DATA FOR THE TASK:

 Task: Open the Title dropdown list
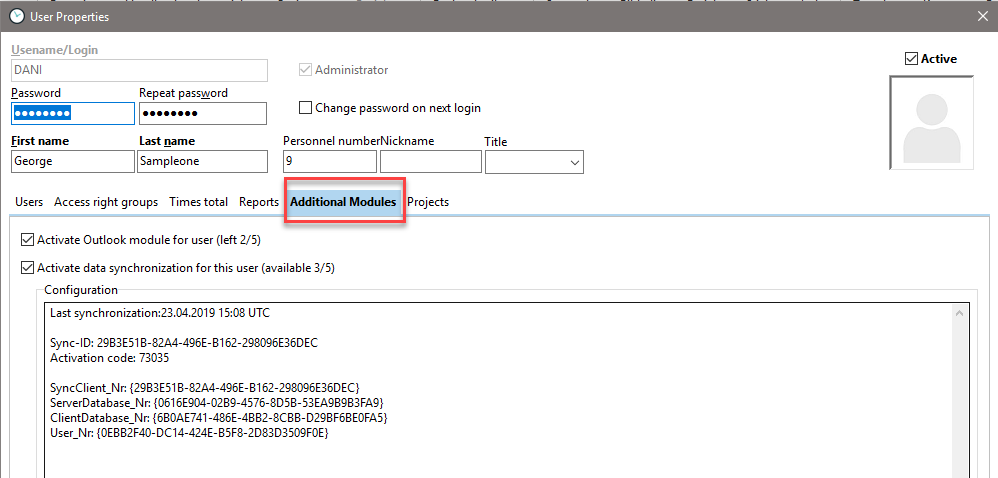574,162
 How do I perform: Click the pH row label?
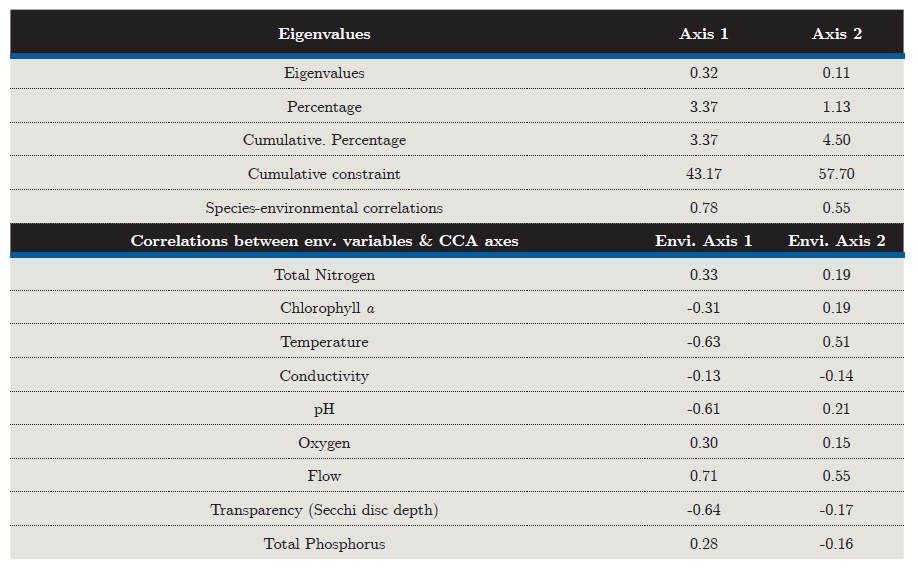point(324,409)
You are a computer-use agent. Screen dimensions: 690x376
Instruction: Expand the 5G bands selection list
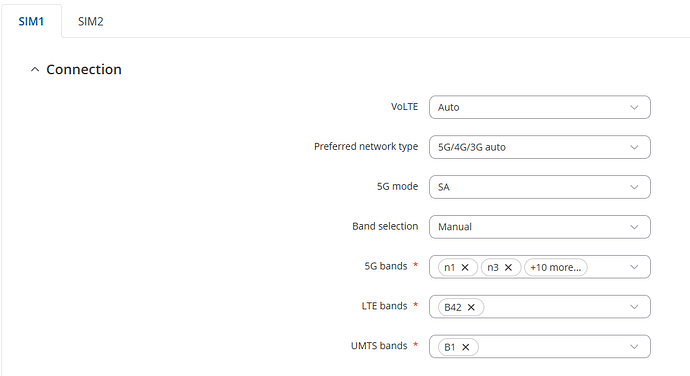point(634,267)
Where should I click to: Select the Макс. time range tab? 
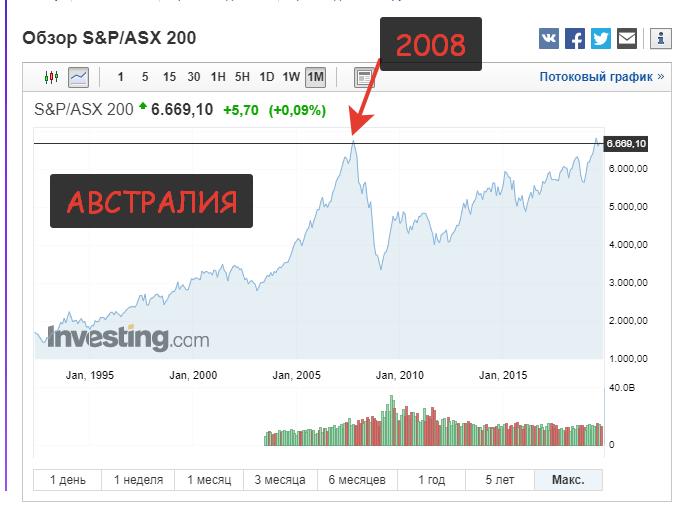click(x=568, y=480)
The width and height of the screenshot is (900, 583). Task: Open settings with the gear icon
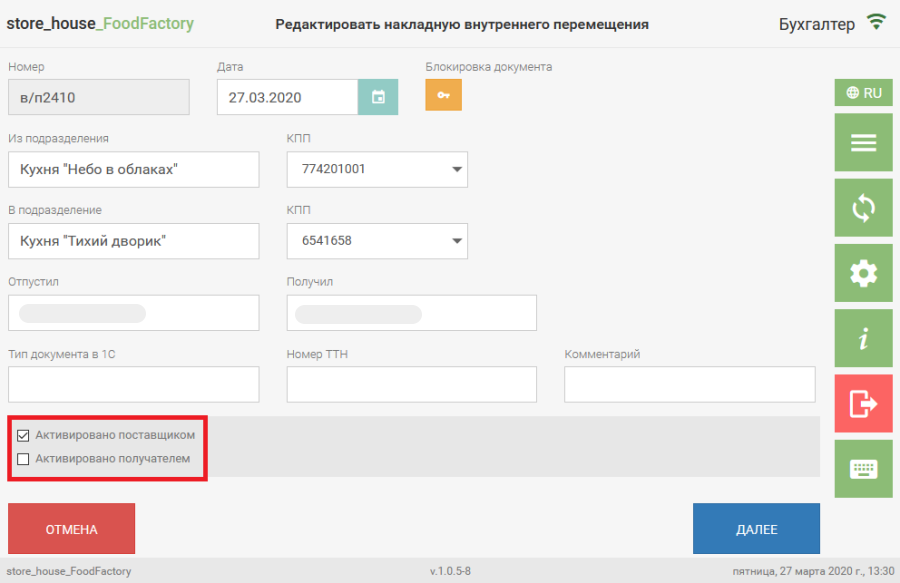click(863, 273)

WORK REQUIRED:
When pictures appear among the entries, skip them and copy all remaining text precisely.

WRITTEN RESPONSE:
 Task: Open the Title dropdown list
574,162
 How do I perform: Click the pH row label?
point(324,409)
You are a computer-use agent. Screen dimensions: 690x376
Instruction: Expand the 5G bands selection list
point(634,267)
Where should I click to: Select the Макс. time range tab? 
click(x=568, y=480)
The width and height of the screenshot is (900, 583). Task: Open settings with the gear icon
click(863, 273)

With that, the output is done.